Start of TEXT BLOCK

Training courses on compliance for Quality Assurance status will be made available.

Training courses will be made available as per demand for the Alternative Enterprise scheme.

Programme Impact and Evaluation

Output improvement will be monitored at processing level in consultation with the Venison Industry Board. Costs and productivity changes will be monitored at discussion group level and at monitor farm level. The level of involvement in schemes and courses will be documented.

Measuring the impact of the programme will be integrated with the evaluation of the Rural Viability and Diversification Programme.

Organic Farming

Industry Analysis

29850 ha are farmed organically by 923 producers. The market for organically produced farm produce is increasing with a premium price being paid for it. The current premiums (above the price for conventionally produced produce) for organic produce are approximately 25% for milk, 20% for cattle and sheep, 60% for cereals and 40% to 60% for vegetables. The variable costs of farm production are 60 to 70% lower but fixed costs of organic farm production are about 45% higher than those for conventional farming.

The additional payment of €91/ha to organic producers participating in REPS adds to the financial viability of organic production.

The introduction of full decoupling in the mid term review gives an added advantage to organic production. This is especially true on cattle/sheep farms where the standards of husbandry are high. The only changes required are a slight reduction in stocking rate and a modification of the wintering facilities. Animal performance could be maintained and premium prices availed of.

Structure of the Industry

There are 747 farmers with full organic symbol status. This includes some 23 milk producers. Expansion of milk production at farm level is constrained as there is only one processor. As a result of this organic milk production is likely to remain a niche market. Beef and lamb are the main meat production areas with a potential for market growth. There are a number of processing outlets.

Future Outlook and Potential for Development

If the shortfall in milk processing can be overcome, there is a potential market for about 6.3m gallons of organically produced liquid milk. This could be met by 160 farmers each producing an average of 40,000 gallons.

The likely market for beef and lamb would require about 1,000 cattle and 2,000 lambs slaughtered per week. It is reasonable to propose that this could be met by about 2,500 farmers.

To meet the growing market for organic cereal, fruit and vegetable production an increase of 500 hectares in organic production, by 2005, is a realistic target. This level of increase will, however, only meet less than 25% of what the market requires.

Teagasc Organic Farming Programme

The organic farming advisory programme for 2003 will be an integral part of the Rural Viability and Diversification programme and will include:

  • Promotion and advisory activities.
  • Development of a demonstration farm network.
  • Training courses for adult farmers (in conversion or with full symbol status).
Promotion and Advisory Activities

The programme objective is to encourage and stimulate more farmers to convert to organic farming and to advise the farmers with full symbol status on best production methods.

Using the Teagasc facility at Mellows College and at Johnstown Castle to demonstrate best practice and efficient production. The programme activities to achieve this will include:

  • Development of 8 organic demonstration farms.

End of TEXT BLOCK

SHORT PROBLEM:
Answer these from the organic farming text:
(a) How many producers farm organically, and on how many hectares?
(b) How many farmers have full organic symbol status?
(c) How many organic demonstration farms are to be developed?
The lines that come next are from a separate source.

Start of SUPPLIED DATA

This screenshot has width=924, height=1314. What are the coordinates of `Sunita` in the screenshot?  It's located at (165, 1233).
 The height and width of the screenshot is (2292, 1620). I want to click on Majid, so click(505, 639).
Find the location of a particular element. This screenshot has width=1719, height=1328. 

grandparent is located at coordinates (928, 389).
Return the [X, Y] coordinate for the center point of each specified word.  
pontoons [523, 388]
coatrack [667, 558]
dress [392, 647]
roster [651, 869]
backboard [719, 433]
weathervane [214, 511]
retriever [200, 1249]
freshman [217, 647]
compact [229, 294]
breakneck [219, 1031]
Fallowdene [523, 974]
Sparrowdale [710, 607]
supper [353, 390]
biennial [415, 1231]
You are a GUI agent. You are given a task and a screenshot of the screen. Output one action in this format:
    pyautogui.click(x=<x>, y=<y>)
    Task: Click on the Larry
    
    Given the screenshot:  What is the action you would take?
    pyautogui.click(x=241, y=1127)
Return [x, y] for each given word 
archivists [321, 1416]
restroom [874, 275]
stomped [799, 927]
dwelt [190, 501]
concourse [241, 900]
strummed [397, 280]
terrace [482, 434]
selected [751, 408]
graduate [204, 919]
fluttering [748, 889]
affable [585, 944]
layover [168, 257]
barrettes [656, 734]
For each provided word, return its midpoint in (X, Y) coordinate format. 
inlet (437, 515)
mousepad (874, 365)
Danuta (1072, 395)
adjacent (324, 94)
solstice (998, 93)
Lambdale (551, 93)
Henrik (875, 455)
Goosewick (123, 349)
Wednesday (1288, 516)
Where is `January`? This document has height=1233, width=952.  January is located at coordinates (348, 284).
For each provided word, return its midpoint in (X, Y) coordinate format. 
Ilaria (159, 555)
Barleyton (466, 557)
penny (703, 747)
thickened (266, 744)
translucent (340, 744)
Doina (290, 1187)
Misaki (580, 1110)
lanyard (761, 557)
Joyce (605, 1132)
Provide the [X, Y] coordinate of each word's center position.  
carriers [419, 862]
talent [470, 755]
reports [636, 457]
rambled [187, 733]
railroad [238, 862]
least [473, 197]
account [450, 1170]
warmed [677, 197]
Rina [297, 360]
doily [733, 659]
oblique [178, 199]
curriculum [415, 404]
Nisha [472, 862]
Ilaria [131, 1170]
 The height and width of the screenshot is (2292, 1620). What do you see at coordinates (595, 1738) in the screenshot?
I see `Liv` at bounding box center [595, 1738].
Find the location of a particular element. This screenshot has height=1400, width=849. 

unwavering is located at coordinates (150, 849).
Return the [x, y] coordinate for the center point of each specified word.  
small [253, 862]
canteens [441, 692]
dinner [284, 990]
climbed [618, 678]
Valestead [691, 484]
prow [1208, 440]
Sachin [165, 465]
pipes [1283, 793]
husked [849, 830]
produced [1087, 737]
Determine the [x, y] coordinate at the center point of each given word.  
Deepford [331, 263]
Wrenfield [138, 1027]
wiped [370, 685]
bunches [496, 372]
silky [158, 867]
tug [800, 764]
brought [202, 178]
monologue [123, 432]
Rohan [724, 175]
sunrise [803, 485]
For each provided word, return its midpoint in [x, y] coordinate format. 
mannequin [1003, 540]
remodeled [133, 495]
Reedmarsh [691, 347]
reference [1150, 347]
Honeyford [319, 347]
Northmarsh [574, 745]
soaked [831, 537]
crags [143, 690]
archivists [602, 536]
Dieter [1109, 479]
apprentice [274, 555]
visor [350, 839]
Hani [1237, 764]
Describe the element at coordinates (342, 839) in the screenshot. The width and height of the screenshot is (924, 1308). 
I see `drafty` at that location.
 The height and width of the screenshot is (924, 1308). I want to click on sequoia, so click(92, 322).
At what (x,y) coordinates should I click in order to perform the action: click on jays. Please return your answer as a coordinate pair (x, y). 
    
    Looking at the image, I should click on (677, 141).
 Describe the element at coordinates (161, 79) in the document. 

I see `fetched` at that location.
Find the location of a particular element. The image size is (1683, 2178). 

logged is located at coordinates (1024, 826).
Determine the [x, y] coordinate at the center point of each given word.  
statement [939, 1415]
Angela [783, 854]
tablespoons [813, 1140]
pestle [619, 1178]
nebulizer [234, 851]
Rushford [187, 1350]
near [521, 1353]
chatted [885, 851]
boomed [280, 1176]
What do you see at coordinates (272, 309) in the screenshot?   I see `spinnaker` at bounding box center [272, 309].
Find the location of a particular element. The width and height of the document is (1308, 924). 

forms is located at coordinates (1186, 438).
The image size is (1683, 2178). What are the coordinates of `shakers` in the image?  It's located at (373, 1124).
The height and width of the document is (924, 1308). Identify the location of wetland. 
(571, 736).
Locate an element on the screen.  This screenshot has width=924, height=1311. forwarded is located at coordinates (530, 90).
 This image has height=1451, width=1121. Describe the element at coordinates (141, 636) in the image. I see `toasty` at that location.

End of SUPPLIED DATA

EXERCISE RESULT:
(a) 923 producers farm 29,850 ha organically.
(b) 747 farmers.
(c) 8.